Capacitance and induced charge of a spherical Capacitor + dielectric

[titansarus]

Homework Statement

We have two conductor spherical shells with radius $a$ and $b$ with charges +Q and -Q and a dielectric $k$ with thickness $d$ is put in distance $c$ from the center. (As in the picture

I) Find the Capacitance of capacitor?

II) Find the induced charge inside dielectric in a position with radial distance$r$ where $c<r<c+d$

Relevant Equations

$C = Q/V , V =-\int E.ds$

I) For the first part I used:

$V = - \int E ds = \int_a^c \frac{1}{4\pi\epsilon_0} Q /r^2 dr+ \int_c^{c+d} \frac{1}{k} \frac{1}{4\pi\epsilon_0} Q /r^2 dr + \int_{c+d}^b \frac{1}{4\pi\epsilon_0} Q /r^2 dr$

And by using $C = Q/V$ We get an answer which is somehow large for writing here but It is just a bit of algebra after evaluating those integrals.

II) For this part I am not sure what should I use. If I say that $E_{in ~dielectric} = \frac{1}{k} E_{without~dielectric}$ We get $Q - Q' = Q/k$ where Q' is induced charge. But I am not sure is it safe to use this equation in this part? The answer isn't in terms of $r$ radial distance.

 

[rude man]

I) For the first part I used:

$V = - \int E ds = \int_a^c \frac{1}{4\pi\epsilon_0} Q /r^2 dr+ \int_c^{c+d} \frac{1}{k} \frac{1}{4\pi\epsilon_0} Q /r^2 dr + \int_{c+d}^b \frac{1}{4\pi\epsilon_0} Q /r^2 dr$

And by using $C = Q/V$ We get an answer which is somehow large for writing here but It is just a bit of algebra after evaluating those integrals.

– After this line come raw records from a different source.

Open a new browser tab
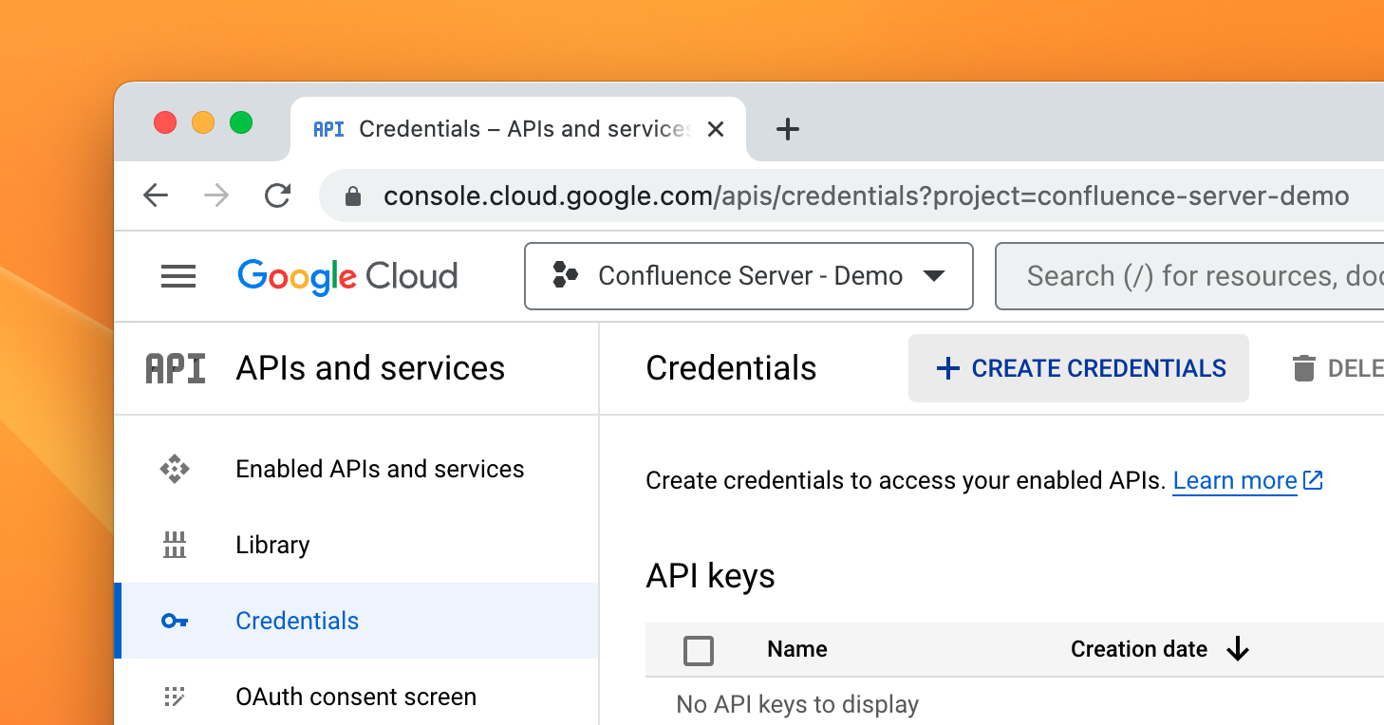This screenshot has width=1384, height=725. 788,129
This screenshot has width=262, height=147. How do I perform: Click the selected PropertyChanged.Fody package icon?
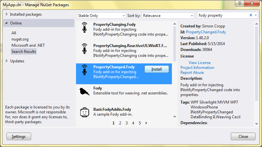(x=84, y=70)
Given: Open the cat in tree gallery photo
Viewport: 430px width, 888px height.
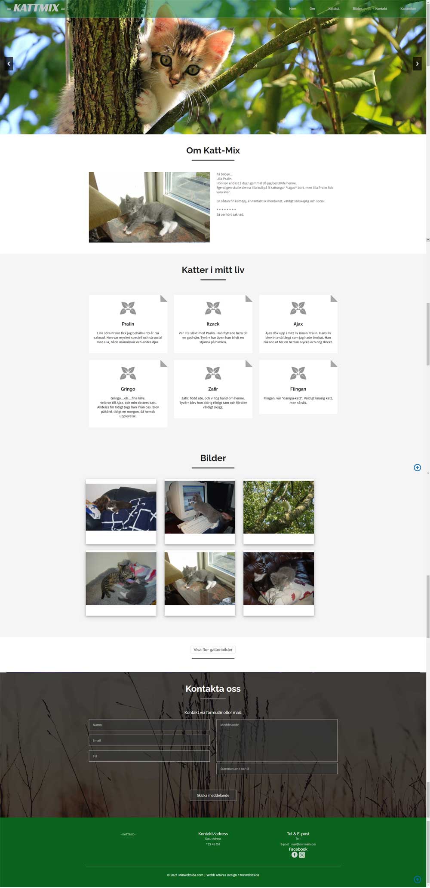Looking at the screenshot, I should [x=279, y=507].

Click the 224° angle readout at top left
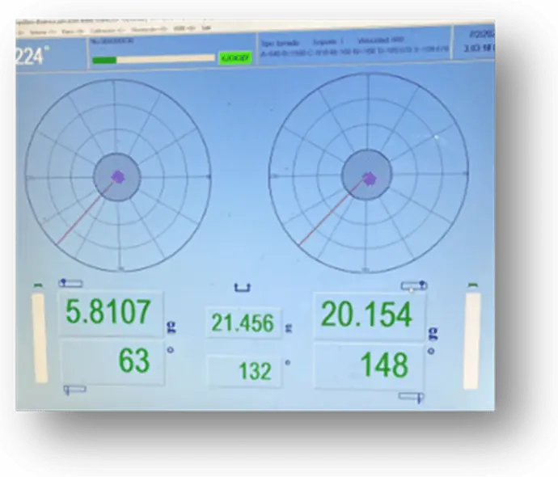tap(32, 56)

II) For this part I am not sure what should I use. If I say that $E_{in ~dielectric} = \frac{1}{k} E_{without~dielectric}$ We get $Q - Q' = Q/k$ where Q' is induced charge. But I am not sure is it safe to use this equation in this part? The answer isn't in terms of $r$ radial distance.View attachment 242350

Where is the induced charge located in the dielectric? Does it make sense to expect variation with r?
EDIT: Use Gauss's law to determine where the induced charges reside. You know how E varies with k.